+++ EXERCISE INPUT +++
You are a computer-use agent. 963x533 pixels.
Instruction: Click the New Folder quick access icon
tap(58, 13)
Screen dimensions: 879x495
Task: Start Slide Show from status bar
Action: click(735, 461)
+++
**WHAT THE EXERCISE ASKS**
Write down the entries above again. Copy them word for word.

**TASK SOLUTION**
You are a computer-use agent. 963x533 pixels.
Instruction: Click the New Folder quick access icon
tap(58, 13)
Screen dimensions: 879x495
Task: Start Slide Show from status bar
Action: click(735, 461)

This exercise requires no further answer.